CDAP - Vaud: AC.2003.0131

17 novembre 2005Français21 min

Source vd.ch

Faits

Vu les faits suivants

A.

M. Denis Jungen est propriétaire de la parcelle no 1'962

de la commune de Château-d'Oex, au lieu-dit "Les Monts Chevreuils". D'une

surface de 22'524 m², ce bien-fonds est situé sur le versant est des

Monts Chevreuils, dans un secteur de prés à litière inscrit à l'inventaire

fédéral des bas-marais d'importance nationale (art. 1 de l'ordonnance du 7

décembre 1994 sur les bas-marais, objet no 1'606). Il est en conséquence inclus

dans le plan d'affectation cantonal no 292 du site marécageux "Col des

Mosses – La Lécherette" (ci-après: le PAC), approuvé par le Département

des infrastructures le 23 février 1999 et classé en zone agricole protégée III,

qui comprend des surfaces agricoles non marécageuses et des marais. Dans ce

cadre, la parcelle no 1'962 est inventoriée comme "prairie de fauche

extensive et à litière".

Dans sa partie est, elle comporte un ancien fenil (no

ECA 1711) actuellement dans un état de délabrement avancé. Cette construction

est décrite à l'inventaire comme "fenil avec abri habitable". La

construction d'origine occupe une surface au sol de 24 m². Elle est recouverte

d'une toiture à deux pans, dont le faîte est parallèle aux courbes de niveau

(nord-sud). Les façades, dépourvues de fenêtres, sont revêtues de planches

verticales avec couvre-joints. Une seule ouverture est percée en façade nord,

actuellement sans porte. Un appentis, d'environ 2 m sur 4, a été accolé en

façade sud et ne comporte également qu'une ouverture, à l'ouest. Non cadastrée,

cette partie de l'ouvrage est actuellement en ruine.

B.

Le 22 février 2001, la Municipalité de Château-d'Oex a

soumis au Service de l'aménagement du territoire (ci-après: le SAT), "pour

consultation préalable", un avant-projet de reconstruction du fenil

précité sur un nouvel emplacement, au nord de la parcelle no 1'962. Le 12 avril

2001, le SAT a répondu en ces termes :

"L'abri d'alpage ECA 1711 a été inventorié dans le cadre

du plan d'affectation cantonal du site marécageux "Col des Mosses - La

Lécherette". A l'heure actuelle, l'état du bâtiment est très mauvais, à la

limite de la ruine.
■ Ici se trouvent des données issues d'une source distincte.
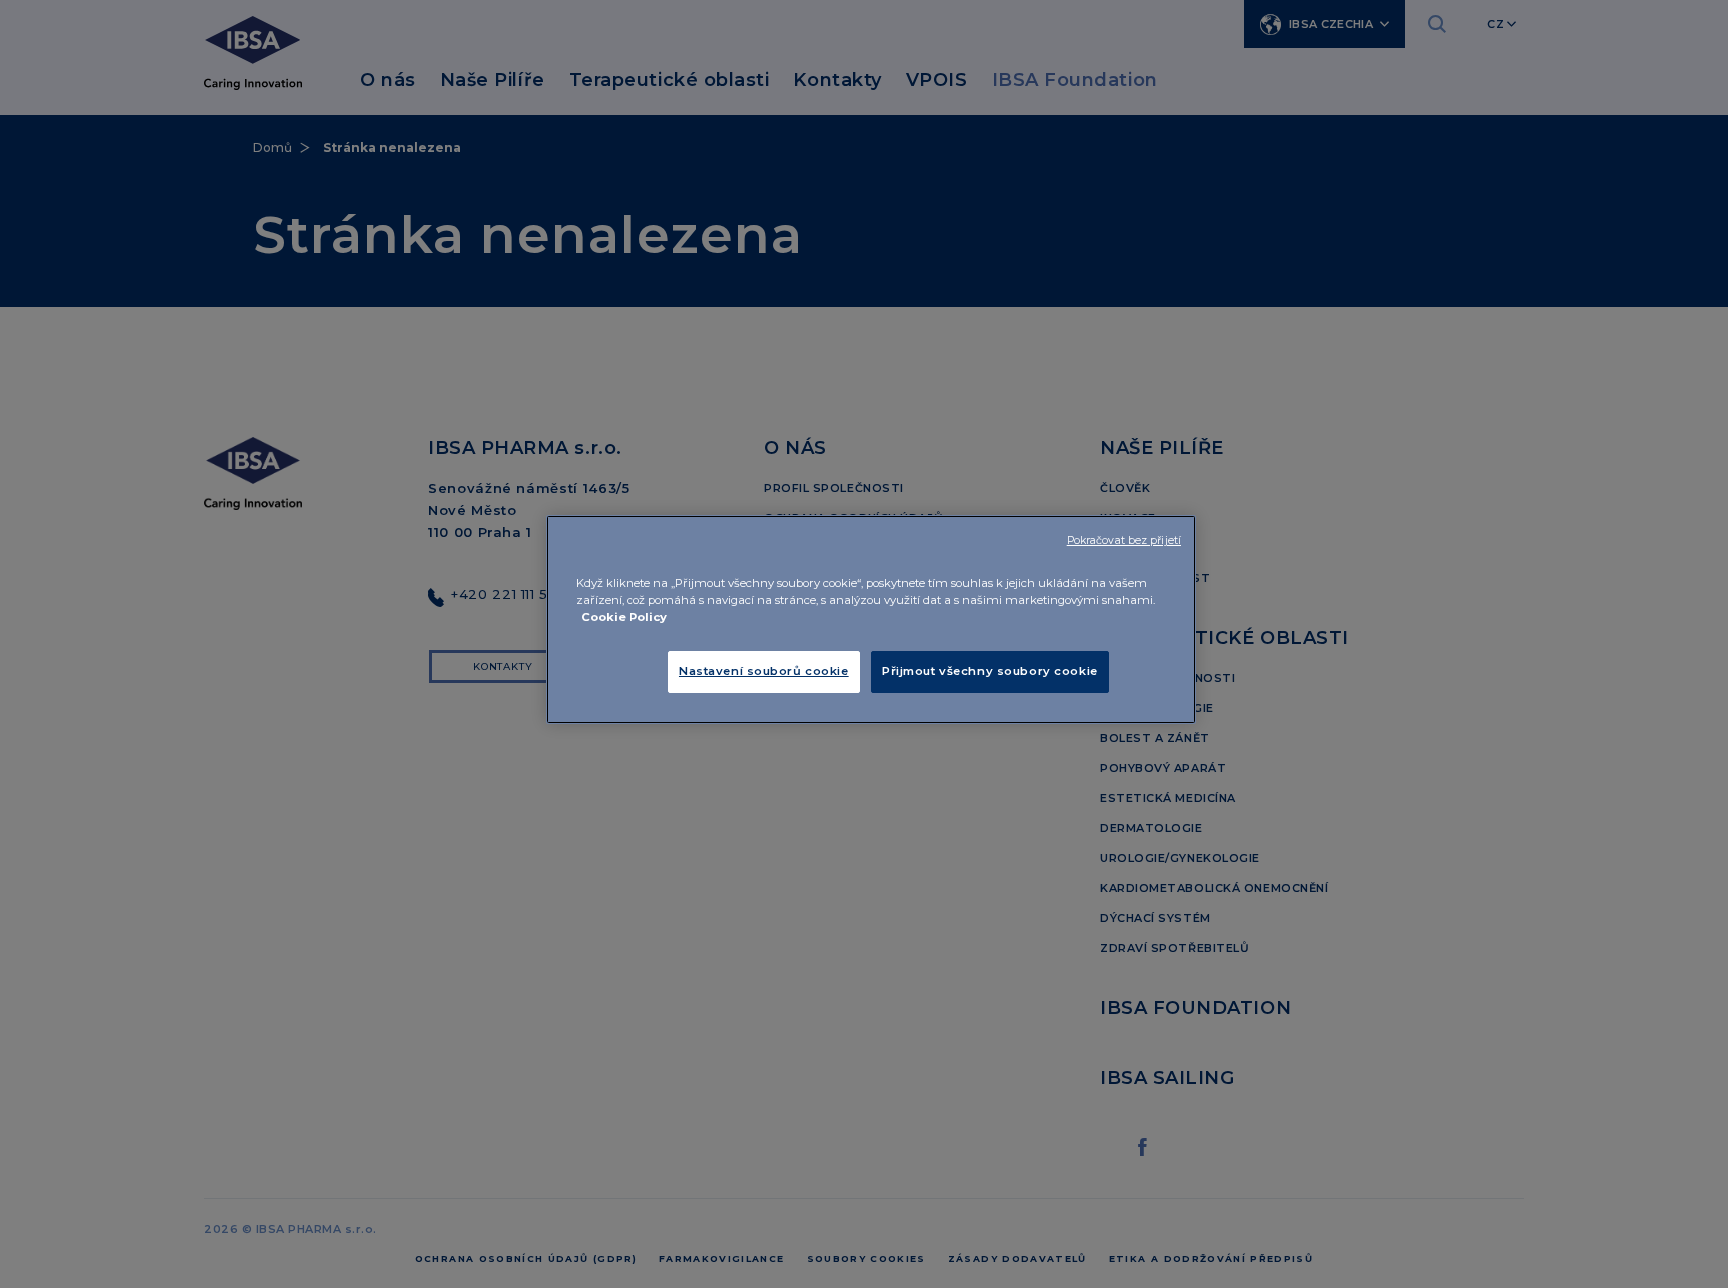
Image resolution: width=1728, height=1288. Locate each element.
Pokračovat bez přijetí (1124, 540)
La première question qui doit être posée est de savoir s'il

y a lieu d'éliminer définitivement les restes de cet abri ou si une remise en

état complète peut être envisagée.

S'agissant d'un bâtiment qui, sans être exceptionnel, marque

tout de même un mode d'exploitation agricole du lieu, nous nous tiendrons donc

aux conditions d'évolution citées à l'inventaire.

Dès lors, nous ne pourrions accepter qu'une reconstruction à

l'identique (façade en planche) d'un abri d'alpage, pour autant que celui-ci se

justifie du point de vue de l'exploitation agricole.
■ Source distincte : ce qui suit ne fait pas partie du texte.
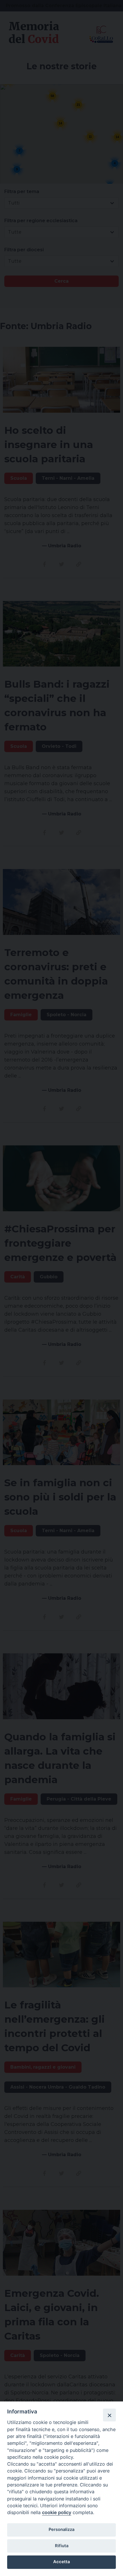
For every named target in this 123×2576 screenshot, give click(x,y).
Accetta (61, 2561)
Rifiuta (61, 2545)
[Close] (109, 2415)
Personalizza (61, 2529)
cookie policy (56, 2512)
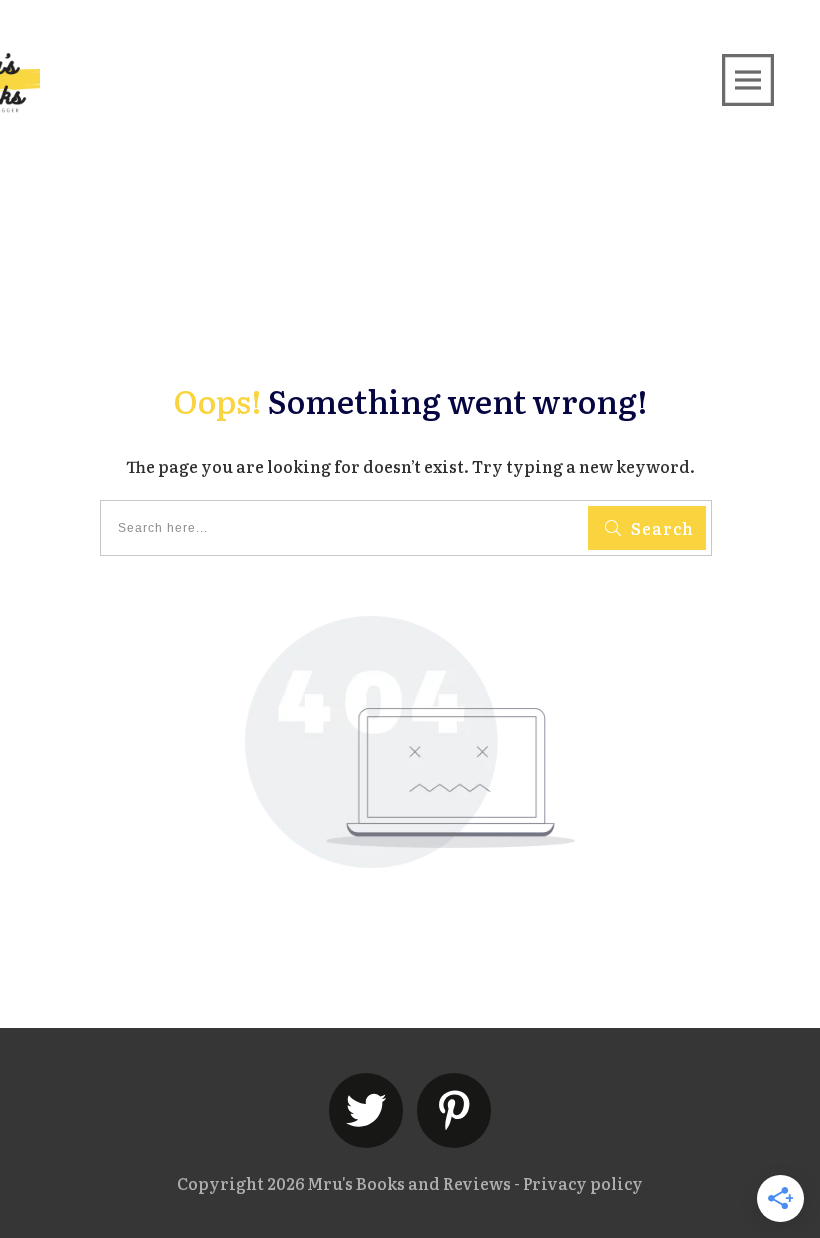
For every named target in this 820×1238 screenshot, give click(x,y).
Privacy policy (583, 1183)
Or, le dossier est totalement lacunaire sur ce point.

Nous préciserons d'ores et déjà que le cabanon projeté avec

les ouvertures envisagées et une cheminée ne correspond en aucun cas à la

notion de reconstruction au sens des dispositions légales et de celles de la

fiche ad hoc de l'inventaire."

C.

Le 19 février 2002, M. Charles-Louis Breton, monteur en

chauffage et appareilleur à Flendruz, s'est enquis auprès du SAT des

possibilités de reconstruire le fenil no ECA 1711 sur un autre emplacement que

l'actuel, en utilisant un système de construction en rondin qu'il avait appris

au Canada et qu'il pratiquait depuis 10 ans. Il précisait que cet abri serait

principalement destiné à la surveillance d'un troupeau de moutons.
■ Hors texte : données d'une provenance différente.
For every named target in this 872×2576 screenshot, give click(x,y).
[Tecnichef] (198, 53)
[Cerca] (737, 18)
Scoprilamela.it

Le 22 mai 2002, le Service des forêts, de la faune

et de la nature, par le biais du Conservateur de la nature (ci-après: le SFFN),

a rendu un préavis négatif, au motif que M. Breton n'était pas exploitant

agricole. Se fondant sur ce préavis, le SAT a refusé d'entrer en matière sur le

projet tel qu'il lui était soumis (déplacement et reconstruction de l'abri

fenil). Il laissait toutefois la porte ouverte à "un projet qui

s'inscrirait dans le respect strict des conditions posées par la fiche no 12 de

l'inventaire" (laquelle indique, sous la rubrique

"évolution" : "ruine ou remise en état" et sous la

rubrique "conditions d'évolution" : "encourager le

maintien et l'entretien, conserver l'identité du bâtiment, pas d'aménagements

extérieurs"

D.

A la suite d'une rencontre entre le constructeur et des

représentants de la Municipalité de Château-d'Oex, du SAT et du SFFN, ce

dernier a finalement admis, par lettre du 5 août 2002, le principe de la

reconstruction du fenil, sous réserve de l'accord du Service des eaux, sols et

assainissements, division assainissement, en ce qui concernait les eaux usées,

et pour autant que le caractère exclusivement agricole de l'abri d'alpage soit

maintenu. Le nouvel avant-projet établi le 23 septembre 2002 prévoyait une

cabane en rondins, d'une surface au sol de 38,75 m², bâtie sur une dalle

en béton, avec des sanitaires fermés et une cheminée. Selon les plans, la

façade est devait comporter trois fenêtres, celle à l'ouest deux fenêtres plus

petites. Un toit à deux pans, recouvert de tuiles, était prévu, avec un faîte

parallèle à la pente (est-ouest).

Le 1er novembre 2002 le SAT a préavisé en

faveur de l'avant-projet présenté, à condition qu'il conservât l'orientation du

fenil actuel et que deux "véritables" fenêtres au plus soient

réalisées, éventuellement complétées par de simples prises de jour.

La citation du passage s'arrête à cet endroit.